Triple Post! - Umineko When They Cry, Pretty Girl-13, Scowler

Umineko When They Cry by Ryukishi07 is about a teenaged boy named Battler who goes to a family reunion at his grandfather's home after six years of not seeing his uncles, aunts, and cousins. Battler is happy to be back among his cousins, but his aunts and uncles and parents are more interested in arguing about who gets the inheritance after the patriarch, Battler's grandfather, dies and Battler's youngest cousin, Maria, tells of a bad omen. Battler also doesn't believe in the witch that supposedly inhabits the island and gave his grandfather his fortune, but after a storm strands his family and his grandfather's servants on the island and six of the eighteen people on the island disappear and are brutally murdered, he starts to have his doubts.

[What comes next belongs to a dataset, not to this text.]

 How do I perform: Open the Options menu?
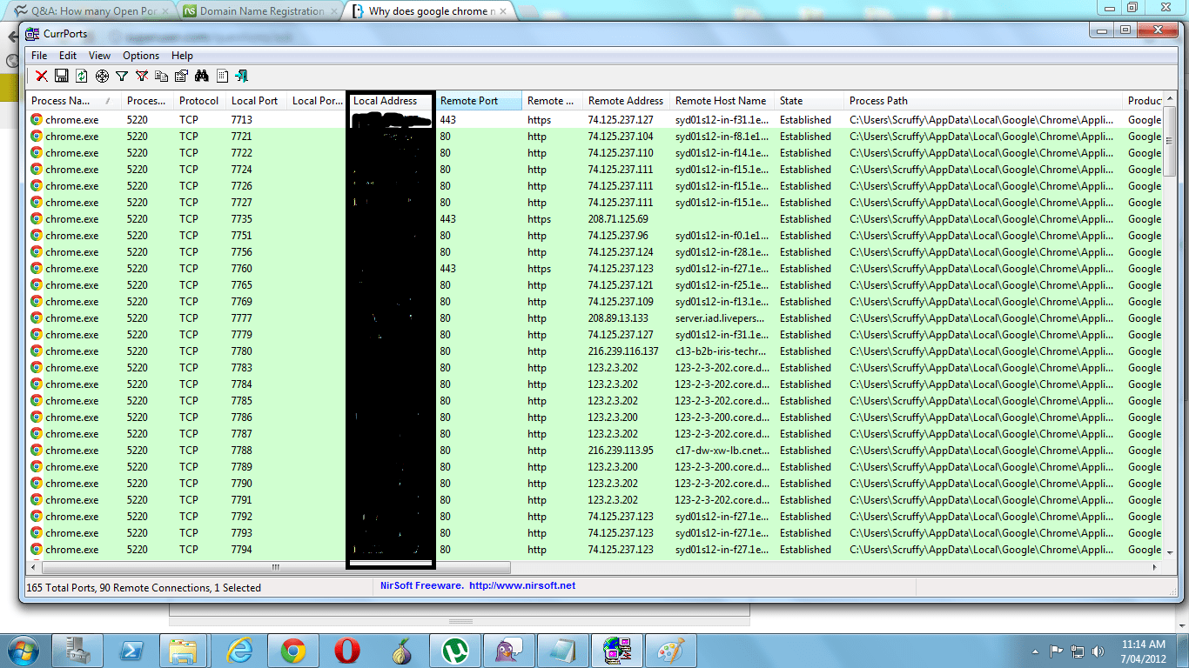(140, 55)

I really loved this book because it was the first manga I had read in a while and I was immediately hooked by the plot. Although some of Battler's characteristics contrasts his overall personality (he's kind of sexist), he and his cousins are very intelligent, likable characters. Fans of Maximum Ride will like Maria; she reminded me of a slightly more creepy, occult-fascinated Angel.

Pretty Girl-13 by Liz Coley is about Angie Chapman, who thinks she has only been missing from a Girl Scout camping trip for only three days, but instead learns that she has been gone for three years. The book follows her as she tries to go back to living a normal life, figure out what happened to her, and why she doesn't remember.

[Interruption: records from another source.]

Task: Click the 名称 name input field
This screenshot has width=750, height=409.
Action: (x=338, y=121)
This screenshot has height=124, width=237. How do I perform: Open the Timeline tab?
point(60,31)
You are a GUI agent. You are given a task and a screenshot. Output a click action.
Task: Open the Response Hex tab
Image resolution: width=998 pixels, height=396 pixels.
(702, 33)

I liked this book more than I thought I would because the characters were very complex and realistic and the plot, although a bit far-fetched at times, also was realistic yet fantastic. However, the book dealt with dissociative identity disorder and talking to Angie's different identities through hypnosis, and since I had taken psychology this year and knew that both of those things are very untrustworthy, very suggestible and very easy to manipulate and act out, I was a bit turned off. However, as the story started to reach its climax, I became more engaged and almost forgot that they weren't so reliable.

Scowler by Daniel Kraus is about Ry Burke, whose abusive father was finally checked and thrown in jail thanks to Ry's three favorite toys and imaginary friends (a British teddy bear named Mr. Furrington, Jesus, and a bloodthirsty monster named Scowler). However, just when Ry, his mother, and his younger sister are about to leave behind their home and the memories that went along with it, a meteor shower strikes their area, and with comes the return of Ry's father. Although he has rejected them for years, Ry must call on his imaginary friends for help once again.

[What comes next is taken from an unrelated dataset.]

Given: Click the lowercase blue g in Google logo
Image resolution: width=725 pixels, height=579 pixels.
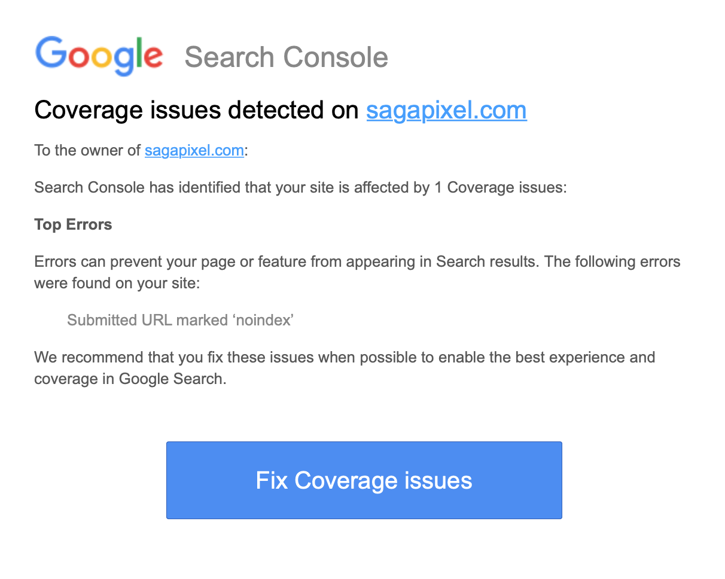Looking at the screenshot, I should (126, 62).
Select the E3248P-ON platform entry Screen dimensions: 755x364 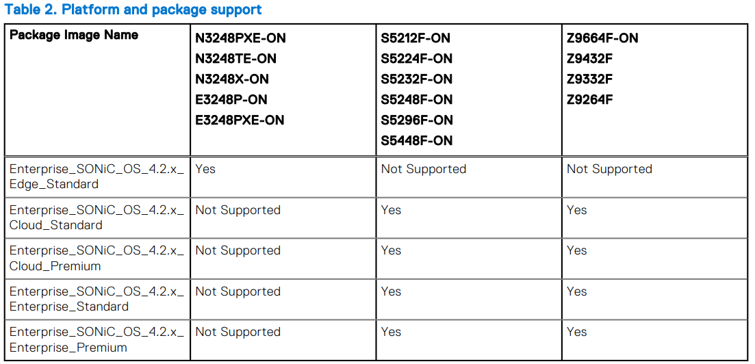pos(231,100)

I was kind of let down by this book because while the beginning and middle were very good, and the character of Ry and his mother were well-developed, the ending was very chaotic and confusing and I didn't understand what was going on very well. I wasn't sure if Ry had become Scowler or if the toy Scowler had been burned up on the stairs or if Ry had been seriously wounded and if he had, why he was up and about trying to kill his mother and sister. Even though the book wrapped up nicely, I was still left wondering what the heck had just happened.